Perhaps bars of Snickers, Kit Kat Chunkys or Boosts? No, they’re all too sweet and our enemies would just chunder.
No, it’s clear to me, as the decision maker in this war, that there is only one way to successfully beat the enemy. There is only one worthy weapon that will so enrapture our enemies that they will consume until they explode. That is the dangerously addictive tub of Pringles.
In a single air drop millions of tubs could be harmlessly rained upon our enemies. The label on the outside could be replaced with “Important Medical Supplies” or something, but once they popped open that lid, their fate would be sealed. Mr.Infadel would peer inside expecting bandages and plasters. But inside would only be strangled double curved, thin as you like potato chips. He’d grunt and cautiously proffer one to his mouth. Not overly excited by the pleasure he would never-the-less proffer another to his mouth, and another and another, unable to control his urge for another. He would continue, beginning to place two at a time, then three at a time until each grab was enough to force his cheeks out and make it hard to chew. At the end of the tub, despite having a raging thirst and a stomach ache, he would fight his mother for her tub and begin chowing down another entirely different flavour that tasted exactly the same as the last one.

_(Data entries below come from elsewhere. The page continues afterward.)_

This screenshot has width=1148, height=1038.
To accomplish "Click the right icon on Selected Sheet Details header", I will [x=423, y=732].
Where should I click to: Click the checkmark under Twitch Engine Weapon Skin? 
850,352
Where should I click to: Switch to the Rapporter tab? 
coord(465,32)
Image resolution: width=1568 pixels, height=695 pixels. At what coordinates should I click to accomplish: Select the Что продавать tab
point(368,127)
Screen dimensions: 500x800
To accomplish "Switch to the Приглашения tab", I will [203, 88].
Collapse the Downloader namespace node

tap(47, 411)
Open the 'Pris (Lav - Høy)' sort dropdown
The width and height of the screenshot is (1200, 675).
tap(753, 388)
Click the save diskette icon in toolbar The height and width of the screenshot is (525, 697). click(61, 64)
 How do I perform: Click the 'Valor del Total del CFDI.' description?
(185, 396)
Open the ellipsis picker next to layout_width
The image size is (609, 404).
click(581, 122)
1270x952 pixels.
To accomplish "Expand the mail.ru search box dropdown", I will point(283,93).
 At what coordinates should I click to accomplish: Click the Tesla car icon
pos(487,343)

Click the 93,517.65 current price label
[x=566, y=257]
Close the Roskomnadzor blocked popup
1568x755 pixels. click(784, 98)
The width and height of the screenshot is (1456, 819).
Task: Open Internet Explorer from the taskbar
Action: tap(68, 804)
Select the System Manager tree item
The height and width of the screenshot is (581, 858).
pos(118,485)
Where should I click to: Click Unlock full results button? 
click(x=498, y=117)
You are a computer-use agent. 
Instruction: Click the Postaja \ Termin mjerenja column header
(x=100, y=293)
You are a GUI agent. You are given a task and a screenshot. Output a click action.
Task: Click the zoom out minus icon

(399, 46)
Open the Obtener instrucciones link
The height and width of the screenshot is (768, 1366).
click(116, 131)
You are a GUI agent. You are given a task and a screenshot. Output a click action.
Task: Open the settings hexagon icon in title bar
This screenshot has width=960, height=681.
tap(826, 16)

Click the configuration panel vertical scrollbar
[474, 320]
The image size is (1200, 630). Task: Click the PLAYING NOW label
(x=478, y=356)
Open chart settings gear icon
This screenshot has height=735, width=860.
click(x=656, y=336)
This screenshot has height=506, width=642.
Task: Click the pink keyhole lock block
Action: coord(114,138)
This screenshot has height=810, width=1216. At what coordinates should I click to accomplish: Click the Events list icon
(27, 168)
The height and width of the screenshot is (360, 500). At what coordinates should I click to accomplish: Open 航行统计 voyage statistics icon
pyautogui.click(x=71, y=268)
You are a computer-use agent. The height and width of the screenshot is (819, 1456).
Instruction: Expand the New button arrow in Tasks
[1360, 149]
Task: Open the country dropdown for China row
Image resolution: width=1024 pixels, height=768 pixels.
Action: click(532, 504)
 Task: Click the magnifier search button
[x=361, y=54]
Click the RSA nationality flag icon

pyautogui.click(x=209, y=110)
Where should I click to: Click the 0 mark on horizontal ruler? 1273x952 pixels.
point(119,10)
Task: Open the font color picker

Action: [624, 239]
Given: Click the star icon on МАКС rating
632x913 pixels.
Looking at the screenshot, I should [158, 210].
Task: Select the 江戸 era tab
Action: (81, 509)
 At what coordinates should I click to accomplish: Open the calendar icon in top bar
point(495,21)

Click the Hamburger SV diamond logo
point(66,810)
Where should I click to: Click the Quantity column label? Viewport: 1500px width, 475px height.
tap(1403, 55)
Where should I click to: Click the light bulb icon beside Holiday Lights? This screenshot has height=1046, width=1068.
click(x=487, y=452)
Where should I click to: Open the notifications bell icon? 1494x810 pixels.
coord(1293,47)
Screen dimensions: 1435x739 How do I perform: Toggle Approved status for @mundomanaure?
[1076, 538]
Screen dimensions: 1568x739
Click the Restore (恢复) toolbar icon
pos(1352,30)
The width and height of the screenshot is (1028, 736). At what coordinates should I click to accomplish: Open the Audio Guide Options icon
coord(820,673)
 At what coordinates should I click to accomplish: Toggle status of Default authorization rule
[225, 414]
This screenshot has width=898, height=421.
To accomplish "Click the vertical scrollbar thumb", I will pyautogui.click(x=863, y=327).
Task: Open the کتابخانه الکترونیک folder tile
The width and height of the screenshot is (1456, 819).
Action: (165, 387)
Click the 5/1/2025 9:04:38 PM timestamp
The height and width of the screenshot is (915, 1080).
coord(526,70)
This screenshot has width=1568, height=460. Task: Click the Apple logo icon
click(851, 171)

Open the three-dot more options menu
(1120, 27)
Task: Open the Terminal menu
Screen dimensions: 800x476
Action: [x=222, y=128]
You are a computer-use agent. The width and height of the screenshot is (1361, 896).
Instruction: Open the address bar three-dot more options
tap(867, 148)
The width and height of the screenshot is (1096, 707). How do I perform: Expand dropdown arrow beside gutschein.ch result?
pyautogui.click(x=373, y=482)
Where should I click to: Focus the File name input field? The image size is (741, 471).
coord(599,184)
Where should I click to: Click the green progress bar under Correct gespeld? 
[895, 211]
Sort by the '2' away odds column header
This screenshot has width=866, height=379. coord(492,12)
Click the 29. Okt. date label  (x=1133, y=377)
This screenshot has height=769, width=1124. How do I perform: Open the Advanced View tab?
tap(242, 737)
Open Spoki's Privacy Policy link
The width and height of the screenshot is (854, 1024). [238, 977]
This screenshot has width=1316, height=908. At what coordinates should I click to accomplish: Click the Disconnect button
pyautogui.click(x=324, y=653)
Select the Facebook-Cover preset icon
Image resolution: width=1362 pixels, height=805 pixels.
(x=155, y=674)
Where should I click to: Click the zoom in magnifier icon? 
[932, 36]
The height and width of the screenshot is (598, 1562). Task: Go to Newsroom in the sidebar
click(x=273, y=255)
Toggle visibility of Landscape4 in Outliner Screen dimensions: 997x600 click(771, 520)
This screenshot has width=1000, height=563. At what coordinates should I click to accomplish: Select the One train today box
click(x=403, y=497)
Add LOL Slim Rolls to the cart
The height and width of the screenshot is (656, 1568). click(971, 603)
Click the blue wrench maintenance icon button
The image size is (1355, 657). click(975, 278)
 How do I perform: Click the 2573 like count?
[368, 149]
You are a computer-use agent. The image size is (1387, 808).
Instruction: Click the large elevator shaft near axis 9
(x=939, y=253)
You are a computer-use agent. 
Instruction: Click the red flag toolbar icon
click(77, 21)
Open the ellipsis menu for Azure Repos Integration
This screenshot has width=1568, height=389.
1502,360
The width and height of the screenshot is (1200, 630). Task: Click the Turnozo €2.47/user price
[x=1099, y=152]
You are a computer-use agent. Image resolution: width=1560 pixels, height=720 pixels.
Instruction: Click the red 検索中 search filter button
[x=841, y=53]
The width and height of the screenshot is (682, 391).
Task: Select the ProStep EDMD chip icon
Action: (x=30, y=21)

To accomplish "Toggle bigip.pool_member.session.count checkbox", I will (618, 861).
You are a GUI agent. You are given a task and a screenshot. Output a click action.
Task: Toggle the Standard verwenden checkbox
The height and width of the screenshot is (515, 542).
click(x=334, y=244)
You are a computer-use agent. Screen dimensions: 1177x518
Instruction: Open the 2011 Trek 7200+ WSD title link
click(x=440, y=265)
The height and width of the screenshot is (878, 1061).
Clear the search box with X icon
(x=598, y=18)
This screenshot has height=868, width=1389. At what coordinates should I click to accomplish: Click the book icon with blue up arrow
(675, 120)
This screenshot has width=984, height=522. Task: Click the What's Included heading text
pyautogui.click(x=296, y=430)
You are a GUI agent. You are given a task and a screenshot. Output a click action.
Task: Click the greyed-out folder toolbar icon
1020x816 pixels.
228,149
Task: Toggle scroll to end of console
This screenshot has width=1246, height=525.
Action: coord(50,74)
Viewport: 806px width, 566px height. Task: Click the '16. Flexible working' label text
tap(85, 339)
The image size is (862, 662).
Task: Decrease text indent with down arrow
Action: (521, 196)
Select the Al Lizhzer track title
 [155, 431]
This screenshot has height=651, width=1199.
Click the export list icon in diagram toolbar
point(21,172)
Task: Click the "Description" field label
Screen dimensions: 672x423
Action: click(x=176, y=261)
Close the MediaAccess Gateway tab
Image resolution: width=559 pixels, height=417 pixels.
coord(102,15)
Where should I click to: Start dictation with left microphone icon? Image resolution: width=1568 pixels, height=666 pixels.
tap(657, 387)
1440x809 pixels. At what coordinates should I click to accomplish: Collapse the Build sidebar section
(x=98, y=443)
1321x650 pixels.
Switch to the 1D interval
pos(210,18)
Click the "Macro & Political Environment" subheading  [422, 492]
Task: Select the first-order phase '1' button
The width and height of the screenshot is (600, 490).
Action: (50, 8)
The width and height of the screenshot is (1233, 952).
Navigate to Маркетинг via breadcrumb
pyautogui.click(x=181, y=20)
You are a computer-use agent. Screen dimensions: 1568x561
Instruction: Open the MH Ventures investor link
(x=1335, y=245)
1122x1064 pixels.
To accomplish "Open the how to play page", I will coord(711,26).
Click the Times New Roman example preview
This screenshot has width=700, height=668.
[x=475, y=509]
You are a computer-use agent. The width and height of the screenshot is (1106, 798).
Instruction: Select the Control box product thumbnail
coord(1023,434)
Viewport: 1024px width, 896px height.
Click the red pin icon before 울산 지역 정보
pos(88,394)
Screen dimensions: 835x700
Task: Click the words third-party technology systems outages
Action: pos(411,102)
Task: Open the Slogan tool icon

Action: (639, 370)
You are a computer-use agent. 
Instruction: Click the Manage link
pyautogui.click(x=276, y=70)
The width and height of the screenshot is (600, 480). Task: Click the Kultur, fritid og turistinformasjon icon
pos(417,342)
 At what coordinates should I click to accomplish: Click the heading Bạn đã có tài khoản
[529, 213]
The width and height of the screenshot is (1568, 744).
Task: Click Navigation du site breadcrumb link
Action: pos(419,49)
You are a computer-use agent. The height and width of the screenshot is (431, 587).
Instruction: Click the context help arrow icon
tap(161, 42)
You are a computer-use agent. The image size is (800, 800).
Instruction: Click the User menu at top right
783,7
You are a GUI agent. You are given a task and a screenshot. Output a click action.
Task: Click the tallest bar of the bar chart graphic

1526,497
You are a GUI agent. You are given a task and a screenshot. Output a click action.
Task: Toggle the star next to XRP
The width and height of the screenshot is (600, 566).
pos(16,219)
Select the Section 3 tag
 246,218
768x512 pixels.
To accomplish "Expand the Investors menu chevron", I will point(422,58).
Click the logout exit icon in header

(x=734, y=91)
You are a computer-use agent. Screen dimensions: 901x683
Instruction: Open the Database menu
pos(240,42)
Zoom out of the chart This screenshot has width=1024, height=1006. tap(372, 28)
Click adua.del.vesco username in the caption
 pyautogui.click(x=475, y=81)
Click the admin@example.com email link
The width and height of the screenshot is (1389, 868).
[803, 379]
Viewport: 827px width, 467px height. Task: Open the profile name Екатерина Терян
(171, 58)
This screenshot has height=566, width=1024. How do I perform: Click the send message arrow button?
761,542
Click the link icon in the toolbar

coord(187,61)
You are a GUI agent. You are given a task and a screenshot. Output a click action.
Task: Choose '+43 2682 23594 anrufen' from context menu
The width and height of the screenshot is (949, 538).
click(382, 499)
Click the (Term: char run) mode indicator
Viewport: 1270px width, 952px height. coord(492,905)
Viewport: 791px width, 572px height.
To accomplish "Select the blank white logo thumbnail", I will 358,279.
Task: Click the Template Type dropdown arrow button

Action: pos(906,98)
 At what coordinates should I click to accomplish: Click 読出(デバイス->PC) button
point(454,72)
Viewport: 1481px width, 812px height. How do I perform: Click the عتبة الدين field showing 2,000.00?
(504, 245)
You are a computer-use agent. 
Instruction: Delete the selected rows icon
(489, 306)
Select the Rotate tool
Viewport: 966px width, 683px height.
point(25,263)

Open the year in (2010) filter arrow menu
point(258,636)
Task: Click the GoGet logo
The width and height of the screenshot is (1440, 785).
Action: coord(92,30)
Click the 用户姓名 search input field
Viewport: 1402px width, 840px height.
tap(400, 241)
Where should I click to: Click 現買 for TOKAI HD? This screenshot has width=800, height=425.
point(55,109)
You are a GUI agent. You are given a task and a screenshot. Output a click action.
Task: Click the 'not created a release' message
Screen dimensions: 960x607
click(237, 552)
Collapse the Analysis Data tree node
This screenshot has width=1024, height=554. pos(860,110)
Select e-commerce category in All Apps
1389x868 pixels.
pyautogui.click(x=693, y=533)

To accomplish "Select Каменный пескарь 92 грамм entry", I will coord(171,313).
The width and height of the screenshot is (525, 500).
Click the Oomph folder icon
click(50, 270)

Soon all our enemies would be embroiled in a civil war, rioting and looting taking place just for another cylindrical tub of salty chips. Near the end only a couple of our enemy would be left; waddling around searching for either another tub or a bathful of water to drink. They would eventually expire as giant salt crystals popped out of their ears and the war would be won.
Handle weapons of mass consumption with the utmost care.